Saturday, January 13, 2007

"The jihad is now against the Shias, not the Americans"

The London Guardian's Ghaith Abdul-Ahad, described as "the only correspondent reporting regularly from behind the country's sectarian battle lines," reports on the Sunni insurgency in Iraq.

"I used to attack the Americans when that was the jihad. Now there is no jihad. Go around and see in Adhamiya [the notorious Sunni insurgent area] - all the commanders are sitting sipping coffee; it's only the young kids that are fighting now, and they are not fighting Americans any more, they are just killing Shia. There are kids carrying two guns each and they roam the streets looking for their prey. They will kill for anything, for a gun, for a car and all can be dressed up as jihad," Rami, described as a "thick-necked former Republican Guard commando who now procures arms for his fellow Sunni insurgents"is reported as saying.

"Its not a good time to be a Sunni in Baghdad," another Sunni insurgent, Abu Omar, is said to have told the reporter. "We Sunni are to blame. In my area some ignorant al-Qaida guys have been kidnapping poor Shia farmers, killing them and throwing their bodies in the river. I told them: 'This is not jihad. You can't kill all the Shia! This is wrong! The Shia militias are like rabid dogs - why provoke them?'

"I am trying to talk to the Americans," he added. "I want to give them assurances that no one will attack them in our area if they stop the Shia militias from coming."

Later the Guardian reporter witnessed a conversation in which Abu Omar tried to convince his fellow insurgents to make peace with the Americans.

"Look, the Americans are trying to talk to us Sunnis and we need to show them that we can do politics. We need to use the Americans to fight the Shia," Abu Omar was reported as saying.

"Where is the jihad and the mujahideen?" he went on to say. "Baghdad has become a Shia town. Our brothers are being slaughtered every day! Where are these al-Qaida heroes? One neighbourhood after another will be lost if we don't work on a strategy."

Another Sunni insurgent described as a "taxi driver commander," reportedly added to the discussion: "If the Americans leave we will be slaughtered."

Abu Aisha, a man described as a "mid-level Sunni commander" told the Guardian, "There is a new jihad now. The jihad now is against the Shia, not the Americans.
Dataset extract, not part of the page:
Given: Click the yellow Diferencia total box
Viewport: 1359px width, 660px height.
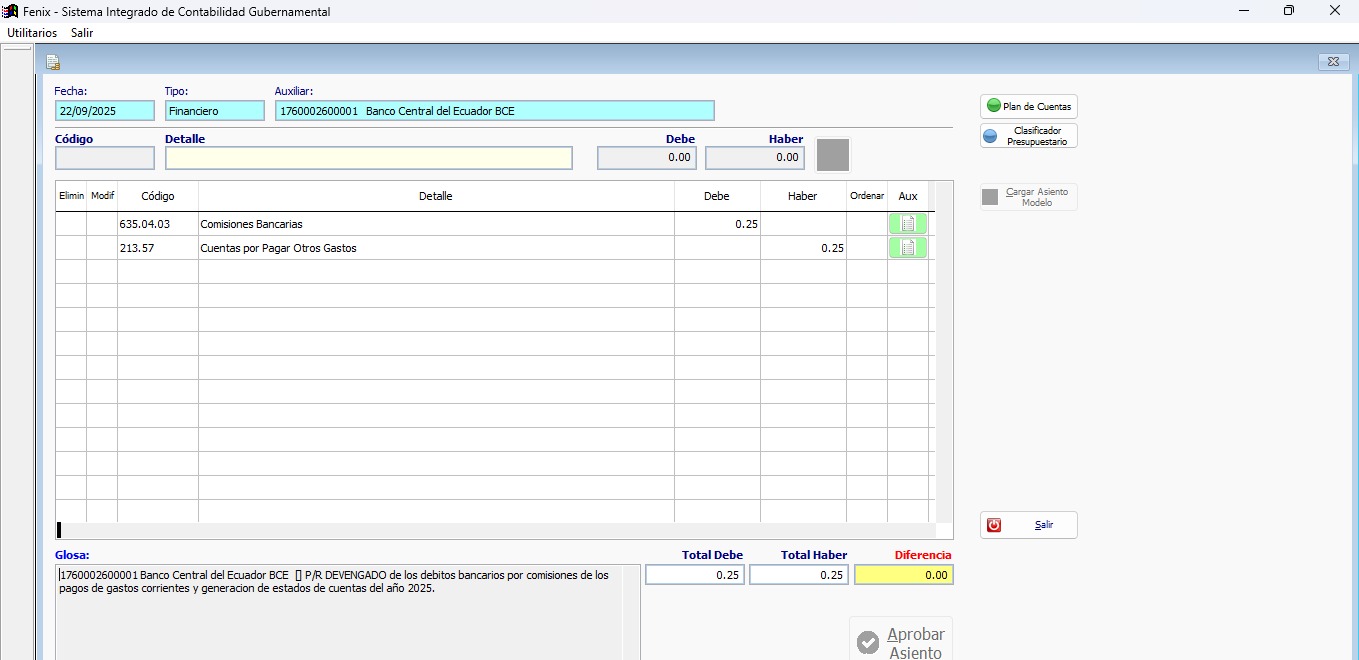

"We have been deceived by the jihadi Arabs," he added, in reference to al Qaeda and other foreigner fighters. "They had an international agenda and we implemented it. But now all the leadership of the jihad in Iraq are Iraqis."

As to how the insurgents are actually organized, "Ameriya, Jihad, Ghazaliyah, all these areas are becoming part of the new Islamic state of Iraq, each with an emir in charge," Abu Aisha told the reporter. "Each group is in charge of a specific street. We have defence lines, trenches and booby traps. When the Americans arrive we let them go through, but if they show up with Iraqi troops, then it's a fight."

According to the Guardian's sources, funding for the insurgency comes from three sources, levies paid by each family in the neighborhood (usually around $8), donations from wealthy Saudi businessmen or other sponsors, and 'ghaniama' or loot.

"Every time they arrest a Shia, we take their car, we sell it and use the money to fund the fighters, and jihad," Abu Aisha told the Guardian.

The money is then distributed, either by a sympathetic imam or the local commander. "It has become a business, they give you money to kill Shia, we take their houses and sell their cars," an insurgent told the reporter. "The Shia are doing the same.

"Last week on the main highway in our area, they killed a Shia army officer. He had a brand new Toyota sedan. The idiots burned the car. I offered them $40,000 for it, they said no. Imagine how many jihads they could have done with 40k."